▸ **Collected data**
========

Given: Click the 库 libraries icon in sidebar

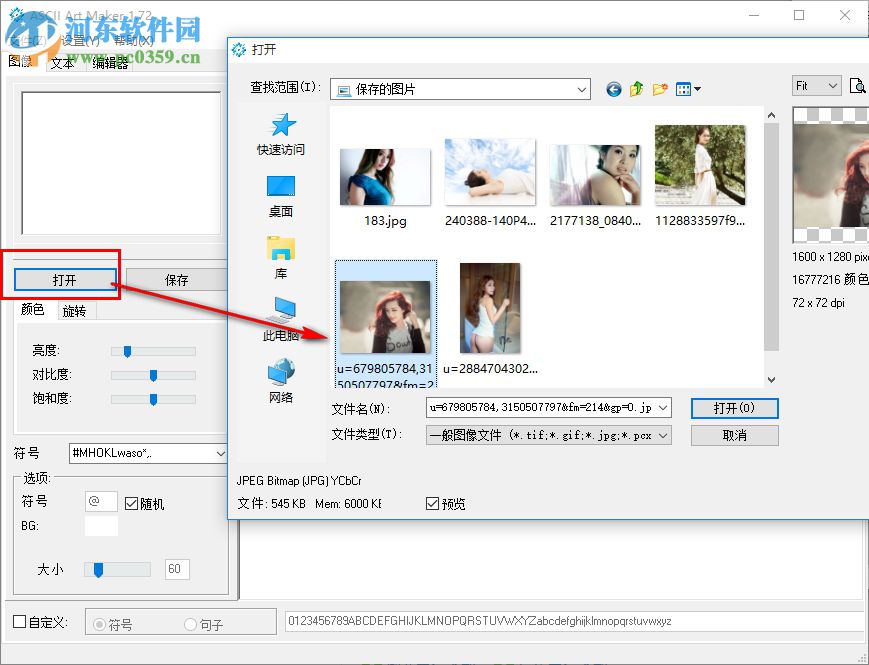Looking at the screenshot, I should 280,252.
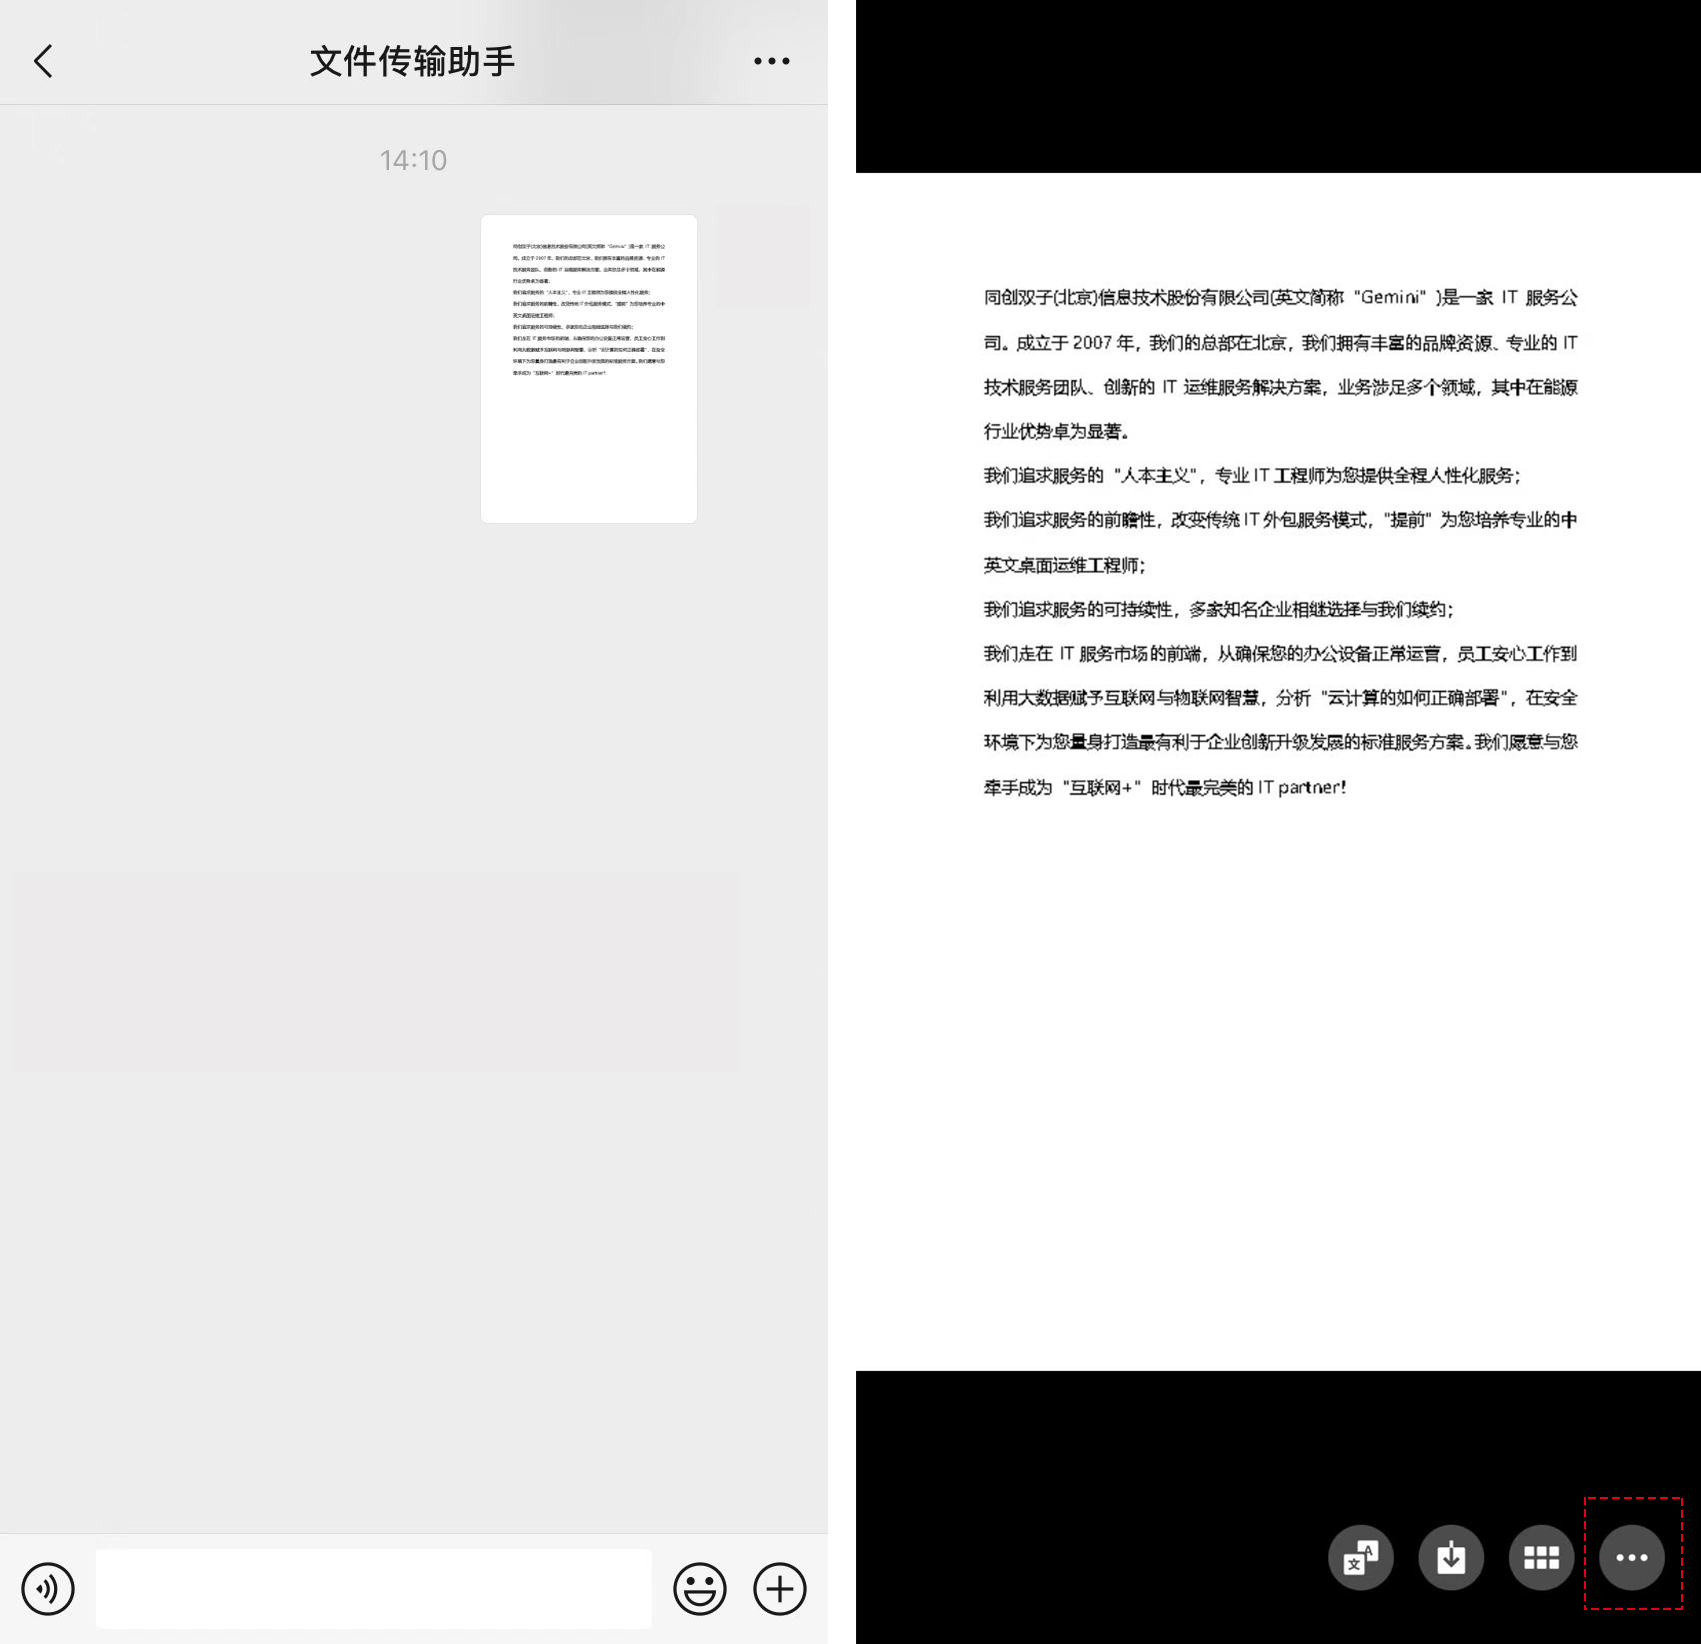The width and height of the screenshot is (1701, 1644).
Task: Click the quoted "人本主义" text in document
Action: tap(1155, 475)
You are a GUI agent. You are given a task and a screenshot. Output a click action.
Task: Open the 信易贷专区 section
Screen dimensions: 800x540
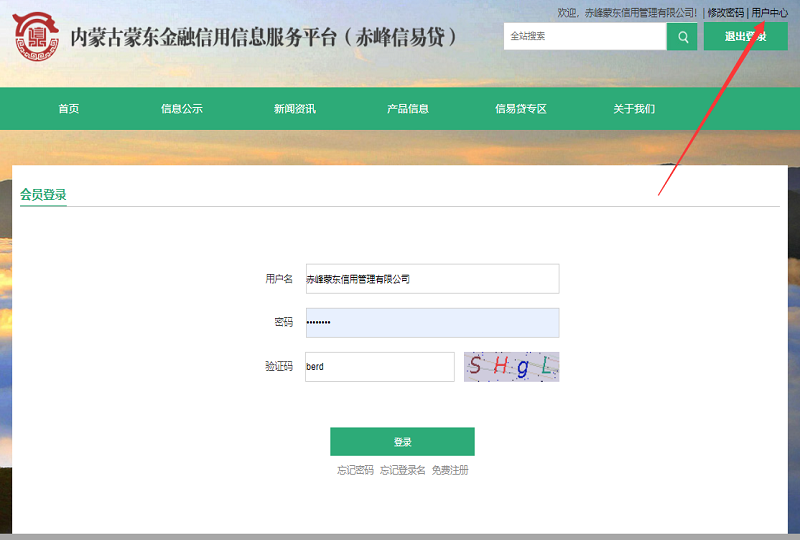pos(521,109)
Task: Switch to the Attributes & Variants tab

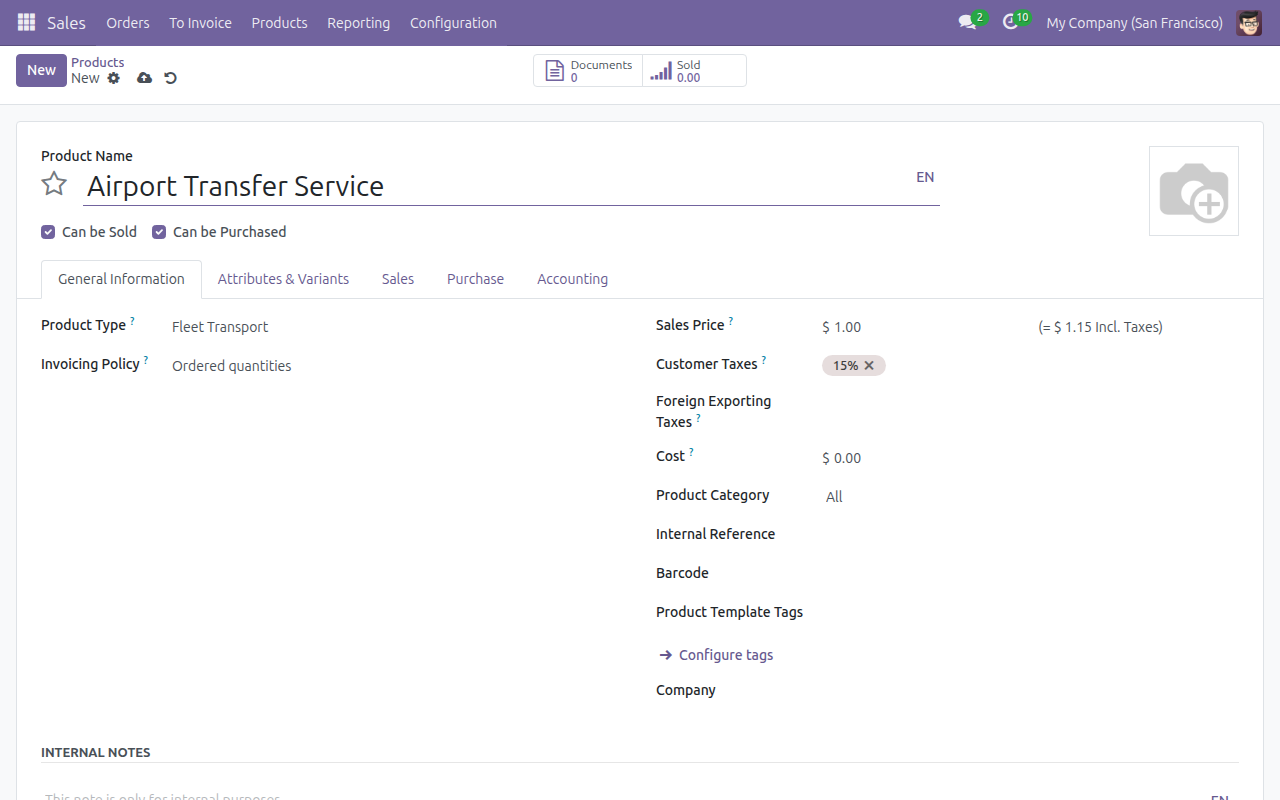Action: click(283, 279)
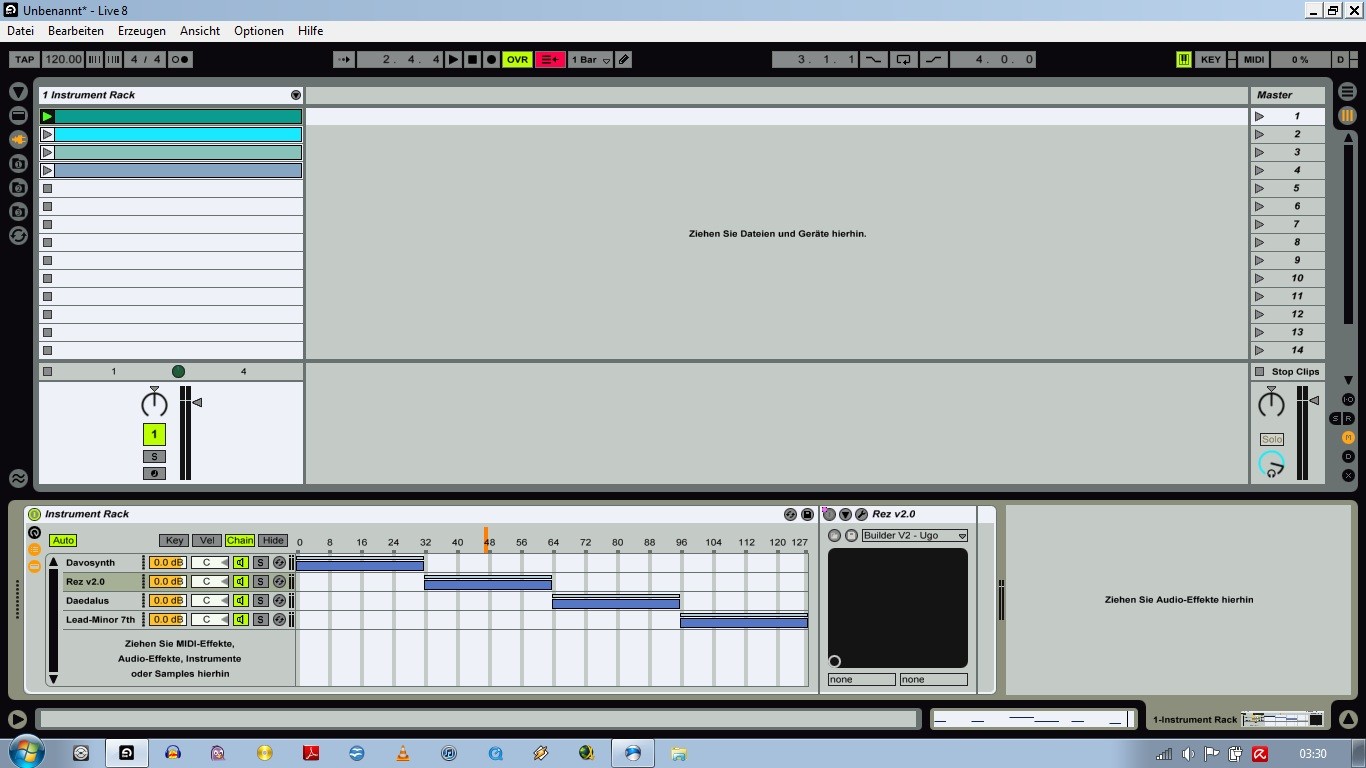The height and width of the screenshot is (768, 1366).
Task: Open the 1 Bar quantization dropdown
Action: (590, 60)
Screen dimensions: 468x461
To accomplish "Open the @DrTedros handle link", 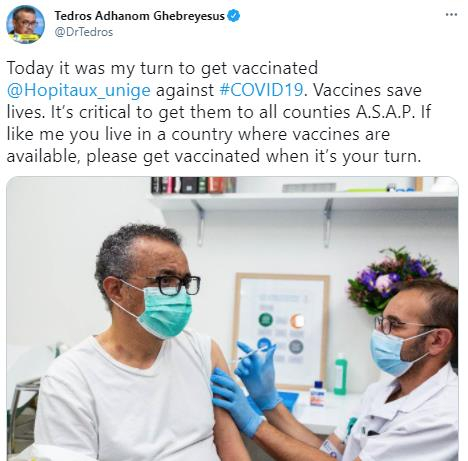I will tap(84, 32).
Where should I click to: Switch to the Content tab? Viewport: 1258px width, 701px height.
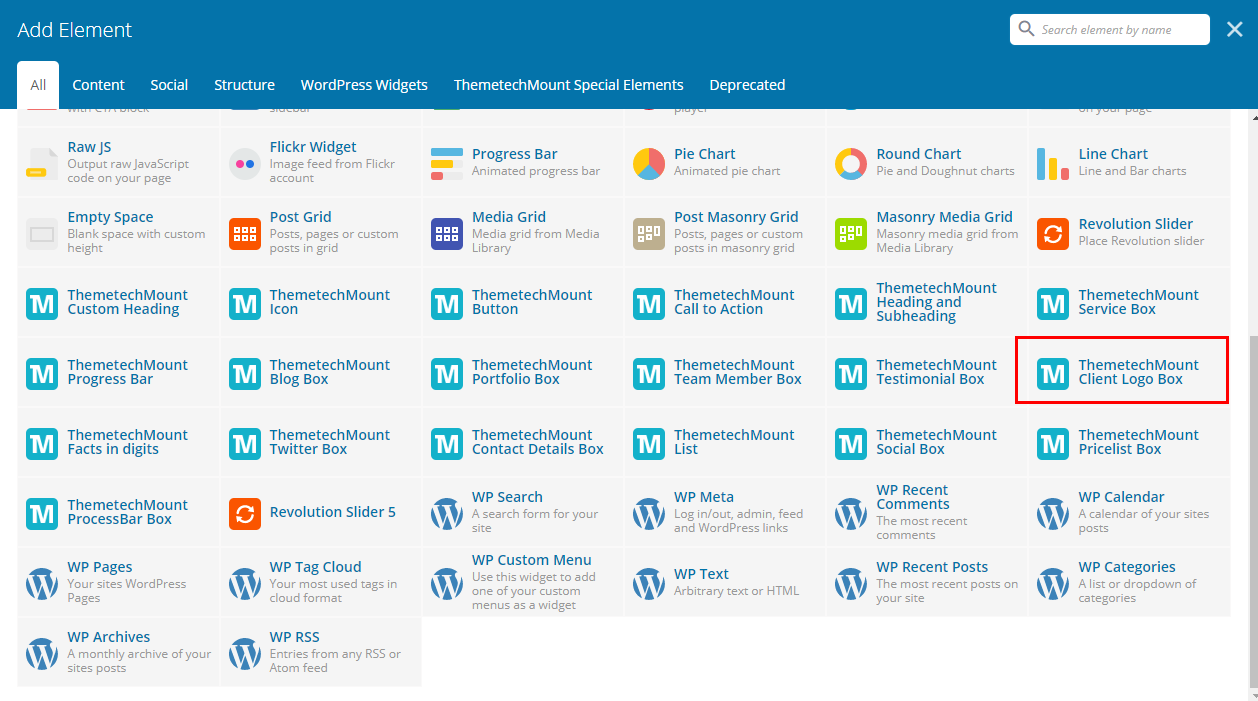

========

▸ **STATED EXERCISE**
Rewrite the entries as a numbered list, starting with their first line and going on through the line that contains "pos(521,109)". Skip blank lines and leave the pictures out.

▸ **EXERCISE OUTPUT**
1. Given: Click the 库 libraries icon in sidebar
2. Looking at the screenshot, I should 280,252.
3. The width and height of the screenshot is (1701, 1644).
4. Task: Click the quoted "人本主义" text in document
5. Action: tap(1155, 475)
6. You are a GUI agent. You are given a task and a screenshot. Output a click action.
7. Task: Open the 信易贷专区 section
8. Screen dimensions: 800x540
9. pos(521,109)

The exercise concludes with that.